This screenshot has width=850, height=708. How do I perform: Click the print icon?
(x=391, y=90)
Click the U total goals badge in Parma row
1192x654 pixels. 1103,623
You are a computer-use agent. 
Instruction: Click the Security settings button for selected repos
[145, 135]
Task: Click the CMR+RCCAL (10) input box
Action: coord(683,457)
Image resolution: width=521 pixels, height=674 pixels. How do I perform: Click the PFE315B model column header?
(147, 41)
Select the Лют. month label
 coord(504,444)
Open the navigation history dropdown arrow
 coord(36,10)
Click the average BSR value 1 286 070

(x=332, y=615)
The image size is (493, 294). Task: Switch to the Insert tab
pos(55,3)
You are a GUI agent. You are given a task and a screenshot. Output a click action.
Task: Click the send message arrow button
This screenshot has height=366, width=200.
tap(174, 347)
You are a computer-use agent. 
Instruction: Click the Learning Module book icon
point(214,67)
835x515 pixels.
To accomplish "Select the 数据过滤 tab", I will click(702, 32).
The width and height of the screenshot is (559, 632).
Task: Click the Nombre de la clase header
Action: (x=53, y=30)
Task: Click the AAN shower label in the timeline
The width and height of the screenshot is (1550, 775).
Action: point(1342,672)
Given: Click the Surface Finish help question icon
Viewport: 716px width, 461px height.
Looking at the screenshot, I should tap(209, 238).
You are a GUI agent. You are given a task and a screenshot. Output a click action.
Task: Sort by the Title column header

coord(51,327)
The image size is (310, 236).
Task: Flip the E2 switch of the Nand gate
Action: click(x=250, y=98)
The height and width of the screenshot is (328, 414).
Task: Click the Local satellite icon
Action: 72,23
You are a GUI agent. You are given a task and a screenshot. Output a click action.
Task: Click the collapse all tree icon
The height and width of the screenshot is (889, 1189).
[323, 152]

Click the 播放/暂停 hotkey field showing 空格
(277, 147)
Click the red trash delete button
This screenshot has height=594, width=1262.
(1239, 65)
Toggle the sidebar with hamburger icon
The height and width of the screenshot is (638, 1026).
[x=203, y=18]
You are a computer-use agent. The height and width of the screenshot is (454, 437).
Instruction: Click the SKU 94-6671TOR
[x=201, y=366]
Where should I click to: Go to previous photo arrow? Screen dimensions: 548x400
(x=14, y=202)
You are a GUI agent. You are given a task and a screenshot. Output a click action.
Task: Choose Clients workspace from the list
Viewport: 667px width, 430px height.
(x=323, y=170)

────────────────────

[How to complete this task]
In full and unchanged, repeat the data above.

[Written reply]
This screenshot has width=850, height=708. How do I perform: Click the print icon?
(x=391, y=90)
Click the U total goals badge in Parma row
1192x654 pixels. 1103,623
You are a computer-use agent. 
Instruction: Click the Security settings button for selected repos
[145, 135]
Task: Click the CMR+RCCAL (10) input box
Action: coord(683,457)
Image resolution: width=521 pixels, height=674 pixels. How do I perform: Click the PFE315B model column header?
(147, 41)
Select the Лют. month label
 coord(504,444)
Open the navigation history dropdown arrow
 coord(36,10)
Click the average BSR value 1 286 070

(x=332, y=615)
The image size is (493, 294). Task: Switch to the Insert tab
pos(55,3)
You are a GUI agent. You are given a task and a screenshot. Output a click action.
Task: Click the send message arrow button
This screenshot has height=366, width=200.
tap(174, 347)
You are a computer-use agent. 
Instruction: Click the Learning Module book icon
point(214,67)
835x515 pixels.
To accomplish "Select the 数据过滤 tab", I will click(702, 32).
The width and height of the screenshot is (559, 632).
Task: Click the Nombre de la clase header
Action: (x=53, y=30)
Task: Click the AAN shower label in the timeline
The width and height of the screenshot is (1550, 775).
Action: point(1342,672)
Given: Click the Surface Finish help question icon
Viewport: 716px width, 461px height.
Looking at the screenshot, I should tap(209, 238).
You are a GUI agent. You are given a task and a screenshot. Output a click action.
Task: Sort by the Title column header

coord(51,327)
The image size is (310, 236).
Task: Flip the E2 switch of the Nand gate
Action: click(x=250, y=98)
The height and width of the screenshot is (328, 414).
Task: Click the Local satellite icon
Action: 72,23
You are a GUI agent. You are given a task and a screenshot. Output a click action.
Task: Click the collapse all tree icon
The height and width of the screenshot is (889, 1189).
[323, 152]

Click the 播放/暂停 hotkey field showing 空格
(277, 147)
Click the red trash delete button
This screenshot has height=594, width=1262.
(1239, 65)
Toggle the sidebar with hamburger icon
The height and width of the screenshot is (638, 1026).
[x=203, y=18]
You are a computer-use agent. The height and width of the screenshot is (454, 437).
Instruction: Click the SKU 94-6671TOR
[x=201, y=366]
Where should I click to: Go to previous photo arrow? Screen dimensions: 548x400
(x=14, y=202)
You are a GUI agent. You are given a task and a screenshot. Output a click action.
Task: Choose Clients workspace from the list
Viewport: 667px width, 430px height.
(x=323, y=170)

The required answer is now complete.